Wabash Avenue meat-packing plant’s transformation hits snag

Editor’s note: The Bugle had just gone to print when we learned that the proposed plan to turn the former Wabash Avenue meat-packing plant into a mixed-housing complex has met some opposition. American Engineering and Testing (AET), which owns property at 567 Cleveland Ave. and at 2108 W. University Ave., has filed an objection to the Planning Commission’s approval of the housing project. According to reports from the Pioneer Press, AET is planning to relocate field and drilling services to the Cleveland Avenue property, which sits just across the railroad tracks to the north of the Wabash Avenue site.

 

By Bill Lindeke

Change might be coming to a long abandoned meat-packing plant in the West Midway.

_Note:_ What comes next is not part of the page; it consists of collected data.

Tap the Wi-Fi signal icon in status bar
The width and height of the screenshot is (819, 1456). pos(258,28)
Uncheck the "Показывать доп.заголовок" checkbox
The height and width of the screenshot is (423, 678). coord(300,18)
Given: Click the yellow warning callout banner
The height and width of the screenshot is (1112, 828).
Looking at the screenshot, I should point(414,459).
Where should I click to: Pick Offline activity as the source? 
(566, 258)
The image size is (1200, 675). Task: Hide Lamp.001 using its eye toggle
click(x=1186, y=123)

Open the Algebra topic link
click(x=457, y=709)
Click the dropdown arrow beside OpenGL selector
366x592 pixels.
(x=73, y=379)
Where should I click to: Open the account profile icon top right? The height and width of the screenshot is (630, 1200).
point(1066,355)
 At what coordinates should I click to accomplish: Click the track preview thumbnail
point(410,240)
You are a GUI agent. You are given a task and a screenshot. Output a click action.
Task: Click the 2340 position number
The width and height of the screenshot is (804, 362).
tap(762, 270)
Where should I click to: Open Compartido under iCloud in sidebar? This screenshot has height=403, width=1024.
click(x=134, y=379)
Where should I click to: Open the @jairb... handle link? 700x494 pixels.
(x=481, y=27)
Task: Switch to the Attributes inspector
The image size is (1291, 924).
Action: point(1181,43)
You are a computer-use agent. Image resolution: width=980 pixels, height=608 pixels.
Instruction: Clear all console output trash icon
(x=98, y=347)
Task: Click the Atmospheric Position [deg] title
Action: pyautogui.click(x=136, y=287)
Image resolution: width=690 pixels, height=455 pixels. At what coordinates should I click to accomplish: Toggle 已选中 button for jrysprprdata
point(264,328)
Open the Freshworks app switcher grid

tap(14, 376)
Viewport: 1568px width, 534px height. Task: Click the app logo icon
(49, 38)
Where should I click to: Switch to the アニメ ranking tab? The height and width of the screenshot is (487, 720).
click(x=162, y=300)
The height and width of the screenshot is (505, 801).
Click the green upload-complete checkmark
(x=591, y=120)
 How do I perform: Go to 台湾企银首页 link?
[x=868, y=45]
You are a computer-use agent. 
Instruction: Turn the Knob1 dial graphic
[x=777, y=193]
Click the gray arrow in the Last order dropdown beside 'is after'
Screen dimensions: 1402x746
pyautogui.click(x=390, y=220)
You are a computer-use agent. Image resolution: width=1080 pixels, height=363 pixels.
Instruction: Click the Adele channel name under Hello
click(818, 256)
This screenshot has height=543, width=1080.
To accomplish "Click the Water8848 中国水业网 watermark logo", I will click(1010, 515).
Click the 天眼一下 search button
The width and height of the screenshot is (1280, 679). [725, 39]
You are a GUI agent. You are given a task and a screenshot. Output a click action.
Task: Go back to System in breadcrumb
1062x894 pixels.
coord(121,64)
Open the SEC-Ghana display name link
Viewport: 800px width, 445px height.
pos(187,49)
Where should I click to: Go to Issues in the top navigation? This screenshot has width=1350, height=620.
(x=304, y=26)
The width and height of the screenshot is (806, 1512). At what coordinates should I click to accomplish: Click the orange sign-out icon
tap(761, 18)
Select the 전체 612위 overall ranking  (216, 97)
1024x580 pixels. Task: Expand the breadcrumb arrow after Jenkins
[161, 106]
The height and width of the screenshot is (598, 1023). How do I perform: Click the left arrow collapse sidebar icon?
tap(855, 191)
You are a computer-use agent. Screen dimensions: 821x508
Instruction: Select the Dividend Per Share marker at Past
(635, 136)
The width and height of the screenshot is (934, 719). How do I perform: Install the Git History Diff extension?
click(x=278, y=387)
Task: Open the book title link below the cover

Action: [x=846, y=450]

The massive brick complex on Wabash Avenue, on the block between University Avenue and I-94 and between Vandalia Street and Prior Avenue, has been vacant for nearly 40 years. During that time, sellers have been searching for alternative industrial uses for the historic structure. Now, a development proposal has emerged to restore the property and use it in an unexpected way: for housing.

The housing project might signal a change in direction for the long-slumping industrial block, as it transitions to a more dynamic mix of uses.

Developers Rich Pakonen and Clint Blaiser have proposed using a mix of private financing and historical preservation tax credits to renovate the century-old industrial complex and re-use it for some 64 apartments. The proposal would require a conditional-use permit from the city to change the industrial zoning that currently exists on the property.

The complexity of the former packing plant buildings poses challenges for the project. For example, according to Blaiser, there are more than two dozen separate rooftops in the complex, and all of them require replacement. Meanwhile, the oldest parts of the sprawling building date to the 19th century. It’s difficult to put a precise date on the structure because it was constantly being expanded during the boom years of St. Paul’s industrial growth. Since the buildings were shuttered in the late 1970s, they have not been fully maintained and would require a lot of investment. But that’s all about to change if the new proposal for converting the 1.6-acre site from (I-2) industrial zoning into housing is approved. The change of use for the long industrial area comes at a time when the south St. Anthony Park and West Midway neighborhoods are seeing a lot of interest from developers. In the old King Coil mattress factory across the street, for example, a large mixeduse complex that includes the St. Paul Neighborhood Network TV studio and Lake Monster Brewery is now thriving along Wabash. That project, does not have residential uses, however.

The new proposal is slated to be at least 90 percent residential with a small amount of commercial space added to the complex.

The proposal has received letters of support from both the Midway Chamber of Commerce, which wrote that the plan “will bring the site back to life [and] connect with the community,” and the St. Paul Port Authority, which often safeguards industrial land within city boundaries. In addition, the District 12 St. Anthony Park Community Council voted to support the project, Wabash Avenue from 1 with the caveat that the council wants to see the final plans increase commercial use on the ground floor and improve pedestrian and bicycling infrastructure along nearby streets.

The proposal passed the city of St. Paul Planning Commission in February, along with a proposed condition that sidewalks and safe bike infrastructure be added to Wabash Avenue. The next step is for it to go before the St. Paul City Council for approval sometime in the next month. If approved, the project could break ground in early summer.